Rechtzeitigkeit der RLV-Zuweisung: vor Beginn des Quartals

Nach § 87b Abs. 5 Satz 4 SGB V a.F. gilt das bisherige, dem Arzt oder der Arztpraxis zugewiesene RLV vorläufig fort, wenn ein RLV „nicht rechtzeitig vor Beginn des Geltungszeitraums“ zugewiesen werden kann. „Nicht rechtzeitig“ im Sinne des § 87b Abs. 5 Satz 4 SGB V a.F. sei die Zuweisung nach dem Wortlaut der Norm dann, wenn das RLV nicht „vor Beginn des Geltungszeitraums“ zugewiesen worden ist. Geltungszeitraum des RLV ist der „Abrechnungszeitraum“ (vgl. § 87b Abs. 2 Satz 5 SGB V a.F.), mithin das Quartal.
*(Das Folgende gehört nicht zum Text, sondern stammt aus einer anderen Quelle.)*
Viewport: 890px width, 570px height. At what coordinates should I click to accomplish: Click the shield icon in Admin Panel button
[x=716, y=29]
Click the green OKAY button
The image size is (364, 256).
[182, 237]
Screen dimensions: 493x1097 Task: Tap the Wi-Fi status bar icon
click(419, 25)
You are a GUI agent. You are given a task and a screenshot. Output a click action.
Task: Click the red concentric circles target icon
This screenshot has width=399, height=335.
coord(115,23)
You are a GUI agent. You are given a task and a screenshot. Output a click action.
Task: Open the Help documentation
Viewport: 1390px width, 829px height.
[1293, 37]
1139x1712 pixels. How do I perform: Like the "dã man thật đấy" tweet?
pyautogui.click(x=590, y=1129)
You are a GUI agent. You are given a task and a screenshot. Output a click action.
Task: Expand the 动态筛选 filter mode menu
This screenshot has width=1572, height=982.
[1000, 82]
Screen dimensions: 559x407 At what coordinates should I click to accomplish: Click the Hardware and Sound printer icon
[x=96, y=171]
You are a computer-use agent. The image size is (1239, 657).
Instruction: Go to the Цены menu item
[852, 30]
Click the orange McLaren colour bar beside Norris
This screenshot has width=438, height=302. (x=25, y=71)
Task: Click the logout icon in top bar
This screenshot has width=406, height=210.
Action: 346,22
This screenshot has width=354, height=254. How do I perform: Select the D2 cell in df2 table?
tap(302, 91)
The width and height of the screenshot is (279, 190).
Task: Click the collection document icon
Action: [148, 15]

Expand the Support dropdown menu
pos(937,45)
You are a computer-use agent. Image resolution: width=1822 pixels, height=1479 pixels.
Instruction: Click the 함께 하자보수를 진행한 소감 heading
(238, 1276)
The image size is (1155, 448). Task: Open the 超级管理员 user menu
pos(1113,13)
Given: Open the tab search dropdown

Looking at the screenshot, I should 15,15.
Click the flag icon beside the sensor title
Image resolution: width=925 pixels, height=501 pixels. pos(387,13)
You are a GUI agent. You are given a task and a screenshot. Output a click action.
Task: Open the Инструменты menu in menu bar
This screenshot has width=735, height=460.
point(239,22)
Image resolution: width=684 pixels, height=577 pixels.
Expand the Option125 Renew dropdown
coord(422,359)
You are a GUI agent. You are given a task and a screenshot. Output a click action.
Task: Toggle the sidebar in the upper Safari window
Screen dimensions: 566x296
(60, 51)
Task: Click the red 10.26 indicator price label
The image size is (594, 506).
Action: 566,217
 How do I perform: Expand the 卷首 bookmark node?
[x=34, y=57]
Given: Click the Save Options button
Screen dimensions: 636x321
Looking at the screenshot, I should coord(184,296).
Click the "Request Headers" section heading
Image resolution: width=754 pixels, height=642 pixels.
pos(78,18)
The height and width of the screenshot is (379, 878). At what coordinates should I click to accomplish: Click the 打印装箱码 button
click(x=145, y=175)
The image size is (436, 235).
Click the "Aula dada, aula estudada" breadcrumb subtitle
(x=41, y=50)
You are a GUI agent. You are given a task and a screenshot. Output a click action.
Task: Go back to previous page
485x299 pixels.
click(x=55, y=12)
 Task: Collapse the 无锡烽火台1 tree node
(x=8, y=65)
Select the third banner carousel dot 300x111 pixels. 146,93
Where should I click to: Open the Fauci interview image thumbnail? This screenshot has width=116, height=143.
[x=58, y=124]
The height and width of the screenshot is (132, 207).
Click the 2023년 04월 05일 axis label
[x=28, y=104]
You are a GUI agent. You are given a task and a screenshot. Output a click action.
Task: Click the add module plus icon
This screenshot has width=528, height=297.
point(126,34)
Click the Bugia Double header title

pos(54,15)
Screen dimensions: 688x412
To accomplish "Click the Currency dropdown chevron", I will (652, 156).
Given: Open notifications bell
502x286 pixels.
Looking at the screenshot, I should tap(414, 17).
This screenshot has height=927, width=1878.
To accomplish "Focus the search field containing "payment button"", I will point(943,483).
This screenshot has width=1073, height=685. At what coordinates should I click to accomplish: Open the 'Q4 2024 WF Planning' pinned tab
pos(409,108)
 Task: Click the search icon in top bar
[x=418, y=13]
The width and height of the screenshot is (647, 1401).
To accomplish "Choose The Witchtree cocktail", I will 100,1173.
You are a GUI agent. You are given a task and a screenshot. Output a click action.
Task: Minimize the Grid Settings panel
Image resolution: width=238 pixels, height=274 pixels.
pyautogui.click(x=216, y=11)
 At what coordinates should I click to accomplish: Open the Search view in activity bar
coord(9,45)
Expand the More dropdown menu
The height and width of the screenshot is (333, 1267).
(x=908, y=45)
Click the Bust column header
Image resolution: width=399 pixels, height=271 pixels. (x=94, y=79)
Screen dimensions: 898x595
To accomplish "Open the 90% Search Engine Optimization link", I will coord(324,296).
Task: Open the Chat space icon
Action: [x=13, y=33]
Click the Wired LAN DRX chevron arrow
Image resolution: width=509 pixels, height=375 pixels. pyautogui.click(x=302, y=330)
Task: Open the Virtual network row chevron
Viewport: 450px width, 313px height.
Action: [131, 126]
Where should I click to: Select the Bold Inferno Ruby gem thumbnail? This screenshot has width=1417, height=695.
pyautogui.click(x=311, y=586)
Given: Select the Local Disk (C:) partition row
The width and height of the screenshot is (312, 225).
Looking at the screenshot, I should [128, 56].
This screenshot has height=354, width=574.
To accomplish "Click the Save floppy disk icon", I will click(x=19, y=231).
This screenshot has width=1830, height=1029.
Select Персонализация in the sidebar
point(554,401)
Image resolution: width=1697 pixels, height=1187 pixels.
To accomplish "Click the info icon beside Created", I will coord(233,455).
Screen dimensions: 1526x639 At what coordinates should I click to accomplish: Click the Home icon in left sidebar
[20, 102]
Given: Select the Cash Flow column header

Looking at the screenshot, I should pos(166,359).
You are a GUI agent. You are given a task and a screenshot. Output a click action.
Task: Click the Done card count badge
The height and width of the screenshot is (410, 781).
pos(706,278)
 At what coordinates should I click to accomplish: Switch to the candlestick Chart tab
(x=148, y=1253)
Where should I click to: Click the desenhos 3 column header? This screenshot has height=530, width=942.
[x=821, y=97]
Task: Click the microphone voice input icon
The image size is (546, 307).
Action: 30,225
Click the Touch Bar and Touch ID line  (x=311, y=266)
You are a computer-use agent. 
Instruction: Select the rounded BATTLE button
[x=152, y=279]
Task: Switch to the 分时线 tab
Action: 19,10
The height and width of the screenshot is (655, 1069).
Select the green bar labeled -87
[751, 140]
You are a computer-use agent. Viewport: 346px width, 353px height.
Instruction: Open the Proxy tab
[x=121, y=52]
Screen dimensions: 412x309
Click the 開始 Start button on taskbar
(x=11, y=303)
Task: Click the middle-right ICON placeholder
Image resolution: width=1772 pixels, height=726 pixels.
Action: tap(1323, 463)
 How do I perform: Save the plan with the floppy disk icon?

Das RLV für das Quartal II/2009 ist nach Auffassung des BSG dem Kläger am 9.3.2009 und damit rechtzeitig vor Beginn des Geltungszeitraums – hier der 1.4.2009 – zugewiesen worden.

Der Auffassung des Sozialgerichts, dass das Merkmal „rechtzeitig“ auf die Vier-Wochen-Frist in § 87b Abs. 5 Satz 1 Halbsatz 2 SGB V a.F. verweise, folgt der Senat nicht. Dieses Auslegungsergebnis werde unter anderem durch den Zweck der die Fortgeltung des bisherigen RLV anordnenden Regelung bestätigt. Der Gesetzgeber wollte ausschließen, dass durch eine nicht rechtzeitige Zuweisung des RLV eine Geltungslücke entsteht. Zur Wahrung der Kontinuität bzw. zur Vermeidung einer Geltungslücke ist es nach Auffassung des BSG jedoch ausreichend, wenn die Zuweisung des neuen RLV jedenfalls noch vor dem Beginn seines Geltungszeitraums erfolgt.